In consideration of the mutual promises herein made, the parties hereby agree as follows:
(1) Mercer agrees, during the term of this Agreement, to be responsible for providing or procuring, as applicable, certain non-distribution related shareholder administrative services (together, the “Shareholder Administrative Services”) to the shareholders of the Classes of the Funds (“Shareholders”), including the following:
(a) attending to shareholder correspondence, requests and inquiries, and other communications with Shareholders;
(b) assisting with exchanges and with the processing of purchases and redemptions of shares;
(c) preparing and disseminating information and documents for use by Shareholders;
(d) assisting Shareholders with purchase, exchange and redemption requests;
(e) receiving, aggregating and processing purchase and redemption orders;
(f) providing and maintaining retirement plan records;
(g) communicating periodically with Shareholders and answering questions and handling correspondence from Shareholders about their accounts;
(h) acting as the sole shareholder of record and nominee for Shareholders;
(i) maintaining account records and providing Shareholders with account statements;
(j) processing dividend payments;
(k) issuing shareholder reports and transaction confirmations;
(l) providing sub-accounting services;
(m) forwarding shareholder communications to Shareholders;
(n) receiving, tabulating and transmitting proxies executed by Shareholders;
(o) disseminating information about the Funds to Shareholders;
(p) providing general account administration activities; and
(q) monitoring and overseeing non-advisory relationships with entities providing services to the Classes, including the transfer agent and those financial intermediaries that provide non-distribution related sub-transfer agency, administrative, sub-accounting and other similar types of non-distribution related Shareholder Administrative Services to Shareholders.

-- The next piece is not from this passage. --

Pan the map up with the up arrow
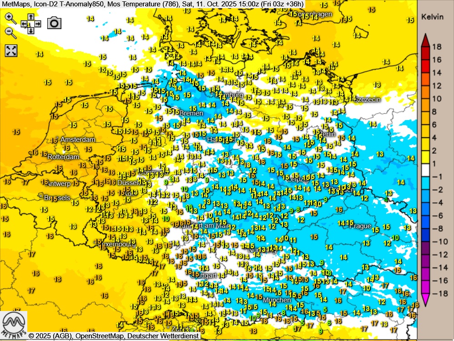point(30,17)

(2) As compensation for the Shareholder Administrative Services provided by and/or procured by Mercer, the Classes agree, during the term of this Agreement, to pay to Mercer, a monthly fee equal, on an annual basis, to the respective percentages of the daily net assets of the respective Classes of each Fund as set forth in Exhibit A hereto.
(3) The Shareholder Administrative Services provided by Mercer to the Shareholders under this Agreement are separate from, and unrelated to, the administrative services provided by State Street Bank and Trust Company (“SSBTC”) to the Trust pursuant to an Administration Agreement between the Trust and SSBTC, dated August 12, 2005, as amended from time to time.

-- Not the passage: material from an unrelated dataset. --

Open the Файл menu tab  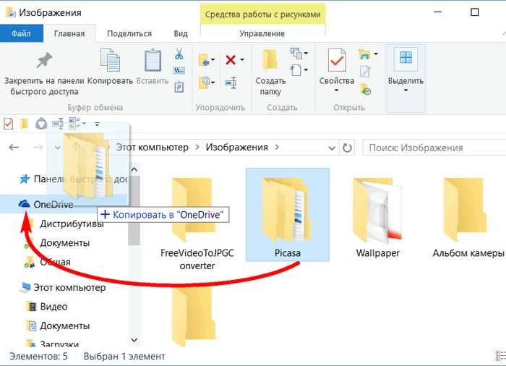21,33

(4) This Agreement shall remain in full force and effect through April 1, 2020 and thereafter, from year to year, to the extent continuance is approved annually by the Board of Trustees of the Trust.
(5) This Agreement may be terminated by the Trust, at any time, on sixty (60) days’ written notice without payment of penalty, provided that such termination by the Trust shall be directed or approved by the vote of a majority of the Trustees of the Trust in office at the time or by the vote of a majority of the outstanding voting securities of the Trust (as defined by the 1940 Act). This Agreement may be assigned with the prior written consent of the parties.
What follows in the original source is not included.